━━━━━ Input for this task ━━━━━

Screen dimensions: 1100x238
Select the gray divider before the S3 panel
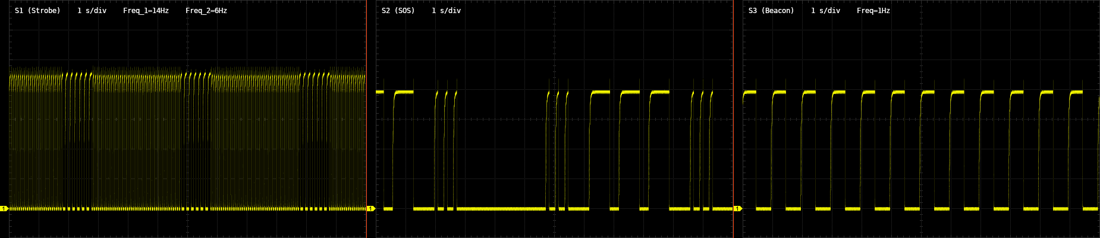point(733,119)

━━━━━
━━━━━ Input for this task ━━━━━

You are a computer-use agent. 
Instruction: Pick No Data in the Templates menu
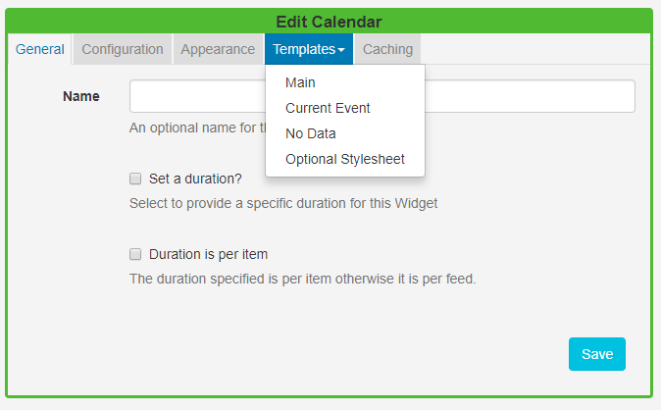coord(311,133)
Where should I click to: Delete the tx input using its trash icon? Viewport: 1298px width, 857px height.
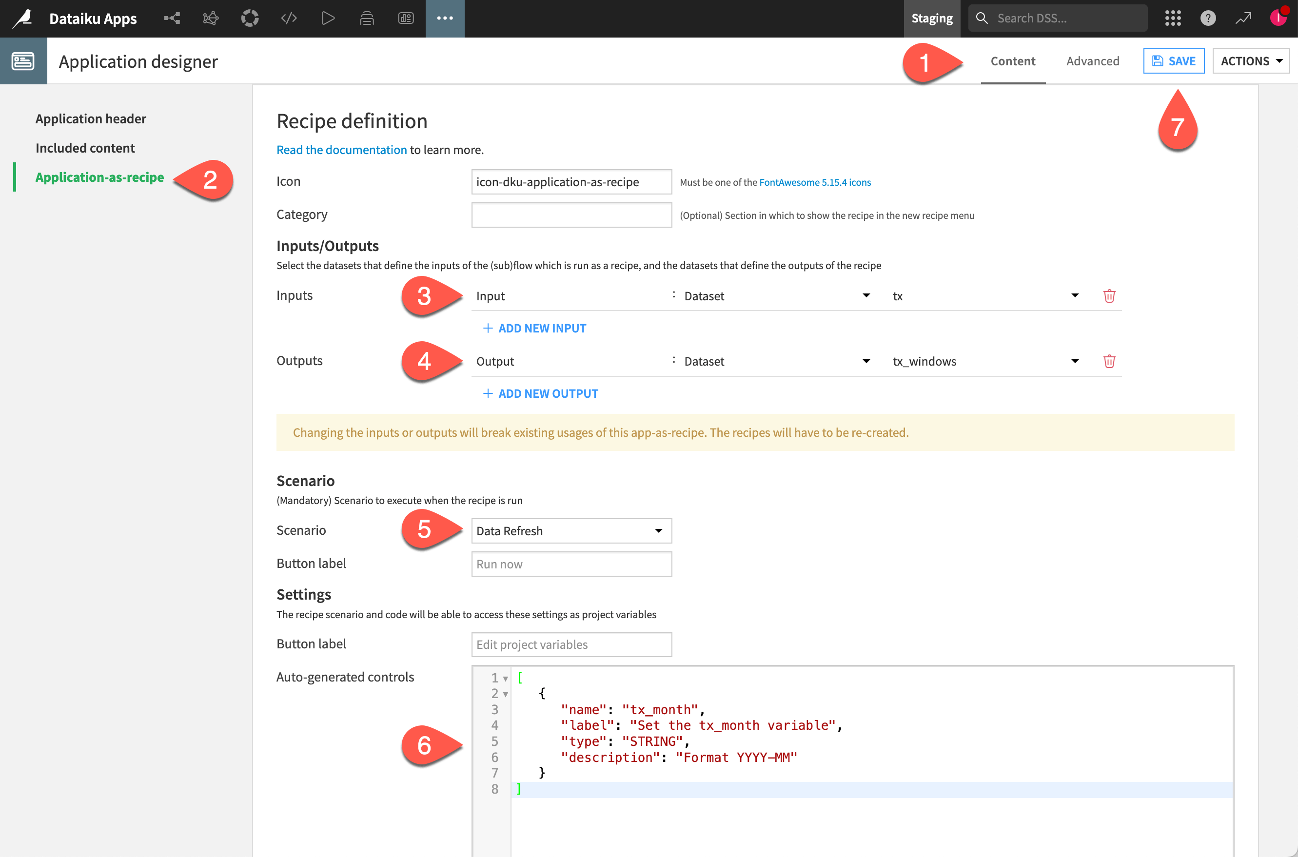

━━━━━

Edit the lines between the one holding "Screen dimensions: 1100x238" and the one holding "point(733,119)", inclusive, so that "divider" becomes "separator" and nothing else changes. Return only those lines, without the pictures.

> _Solution for this exercise_
Screen dimensions: 1100x238
Select the gray separator before the S3 panel
point(733,119)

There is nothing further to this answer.